How Pediatricians Assess Weight
Doctors don’t compare your child to a single “ideal” number. They use BMI-for-age percentile charts, which account for both sex and age. For children and teens aged 2 through 19, the CDC defines the categories this way:
- Underweight: below the 5th percentile
- Healthy weight: 5th percentile up to the 85th percentile
- Overweight: 85th percentile up to the 95th percentile
- Obesity: 95th percentile or above
These percentiles compare your child to a large reference population of the same age and sex. A child at the 60th percentile for BMI has a higher BMI than 60% of children their age, which falls squarely in the healthy range. The reason BMI percentiles work better than weight alone is that they factor in height. Two children who weigh the same but differ by three inches in height will land in very different percentile categories.
Your child’s doctor also looks at the growth trajectory. A child who has always tracked along the 80th percentile is in a different situation than one who jumped from the 50th to the 80th percentile in a single year. Sudden shifts in either direction, up or down, are what prompt a closer look.
What the National Data Shows
Childhood weight trends in the U.S. have shifted substantially over the past few decades. The most recent national data, covering August 2021 through August 2023, found that 23.7% of children ages 6 to 11 had obesity, and an additional percentage were overweight. Across all children and teens ages 2 to 19, about 21% had obesity and another 15% were overweight. These numbers mean that close to one in four elementary-age children now falls above the 95th percentile for BMI. If your child is in that range, they have plenty of company, and the focus should be on sustainable habits rather than a target number on the scale.
Factors That Influence Your Child’s Weight
Genetics set the baseline. Children of taller, heavier parents tend to be taller and heavier themselves. Hormonal factors also play a role, especially as puberty approaches. These are things you can’t change, and they account for a meaningful portion of the variation between kids.
On the modifiable side, diet and activity level matter most. Frequent consumption of foods high in added sugar, saturated fat, or sodium contributes to excess weight gain. Sugary drinks, including sodas, fruit juices, and sports drinks, are a particularly common source of extra calories for this age group. Sleep is another underappreciated factor: children who consistently get too little sleep are more likely to gain excess weight, partly because sleep deprivation affects the hormones that regulate hunger. Stress can also shift eating patterns and metabolism.
Certain prescription medications can contribute to weight gain in children. If your child takes medication regularly and you’ve noticed a significant change in their weight, it’s worth bringing up with their prescriber. The medication may still be the right choice overall, but the conversation helps you plan around it.
Putting the Number in Context
If you searched this question because you’re wondering whether your child’s weight is “normal,” the most useful thing you can do is look at their growth over time rather than comparing them to a single average.
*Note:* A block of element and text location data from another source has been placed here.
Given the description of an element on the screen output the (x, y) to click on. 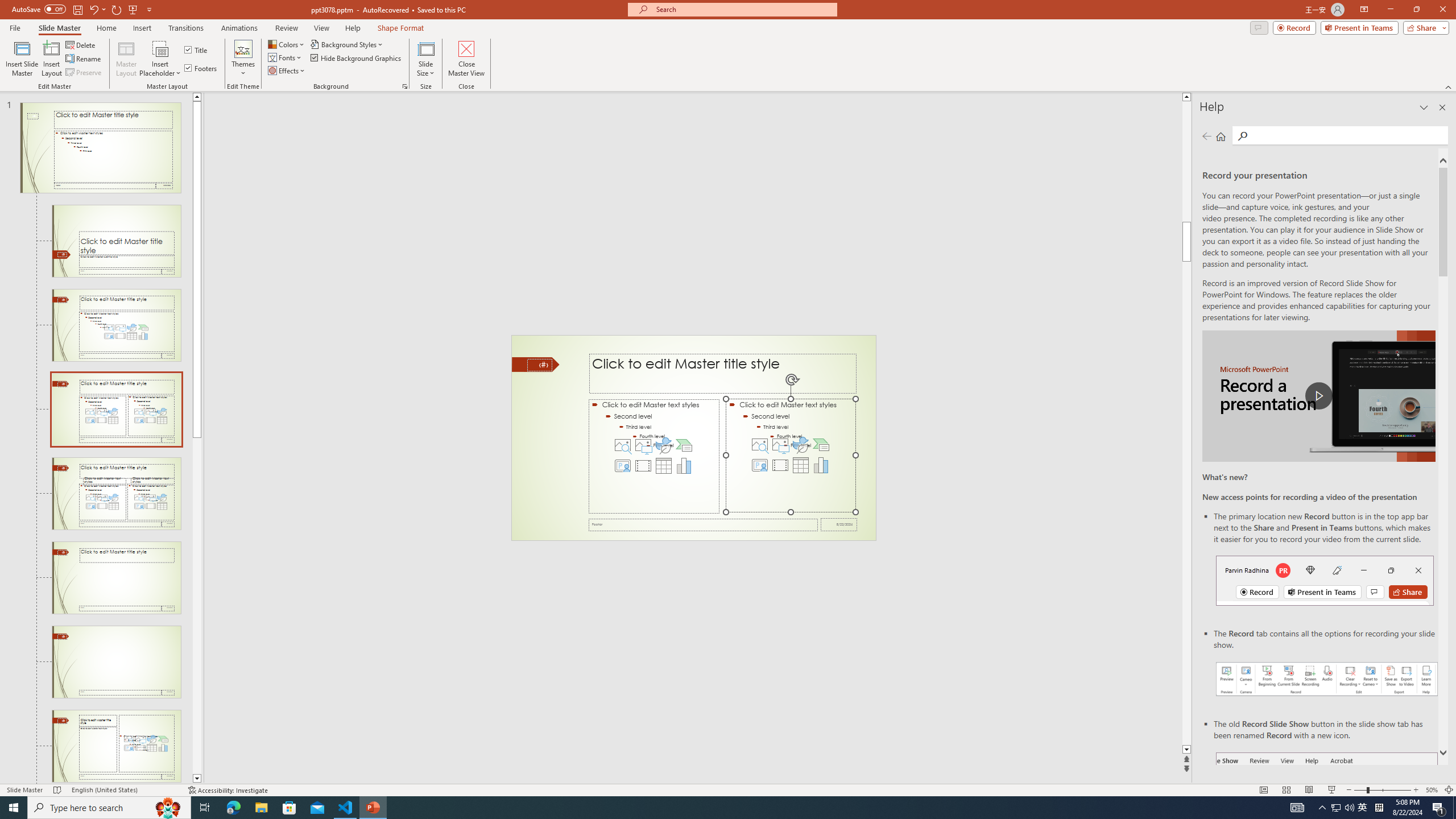
Insert Chart (820, 465)
Delete (81, 44)
Slide Master (59, 28)
Record your presentations screenshot one (1326, 678)
Insert Table (800, 465)
play Record a Presentation (1318, 395)
Shape Format (400, 28)
Slide Blank Layout: used by no slides (116, 746)
Hide Background Graphics (356, 56)
Given the description of an element on the screen output the (x, y) to click on. 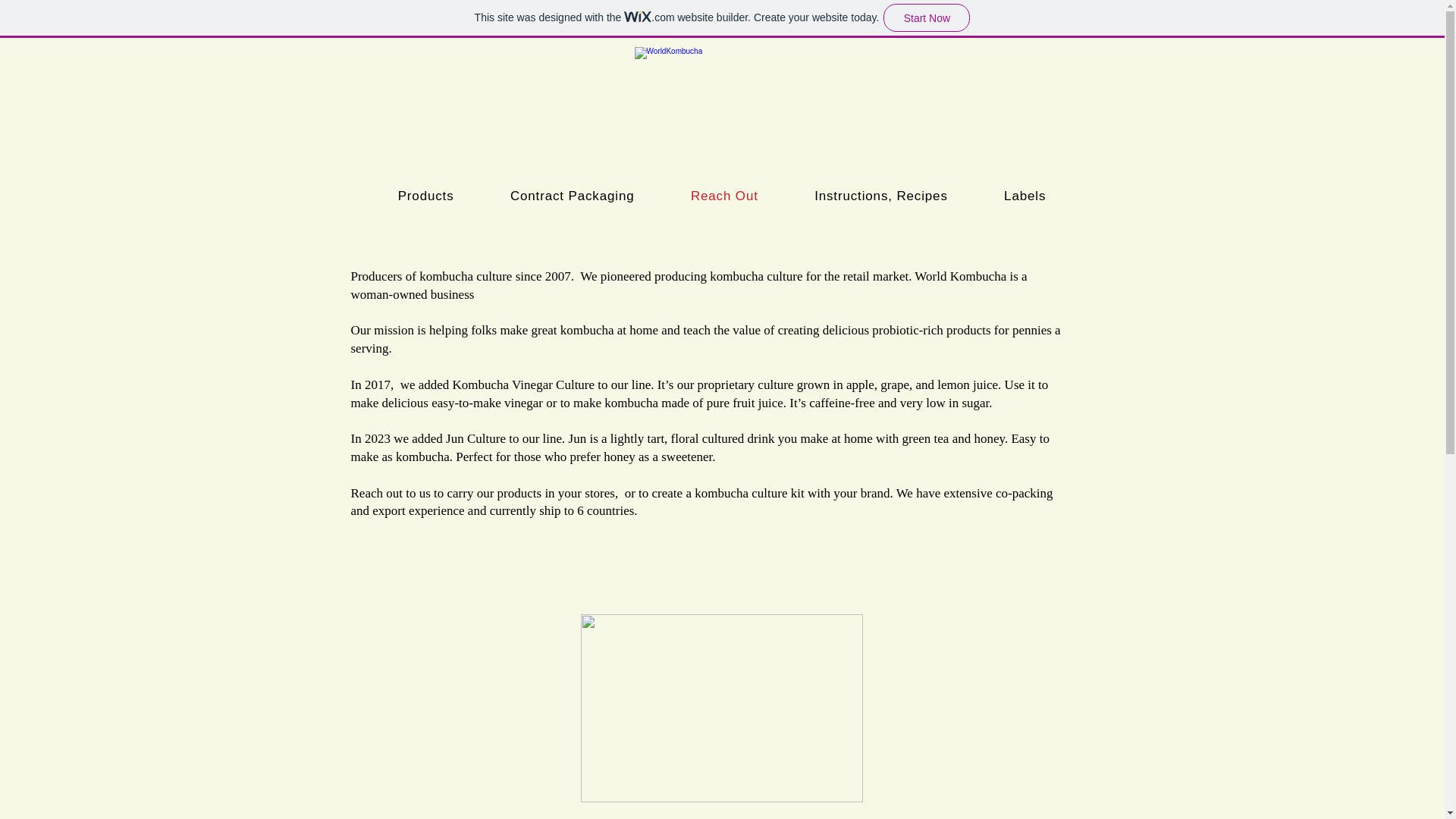
Products (425, 195)
Reach Out (724, 195)
Contract Packaging (571, 195)
Labels (1024, 195)
Instructions, Recipes (880, 195)
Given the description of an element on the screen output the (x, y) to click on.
Your pediatrician’s office has their growth chart on file, and you can ask to see the plotted curve at any visit. A child who has steadily followed the 30th percentile since toddlerhood is growing exactly as expected, even though they weigh less than the average. Similarly, a child tracking the 75th percentile consistently is right on track for their body.
The roughly 70-pound average is a useful reference point, but it’s just the middle of a bell curve. Height, genetics, puberty timing, and activity level all create a wide band of healthy weights. For a 10-year-old, the trajectory matters far more than any single weigh-in.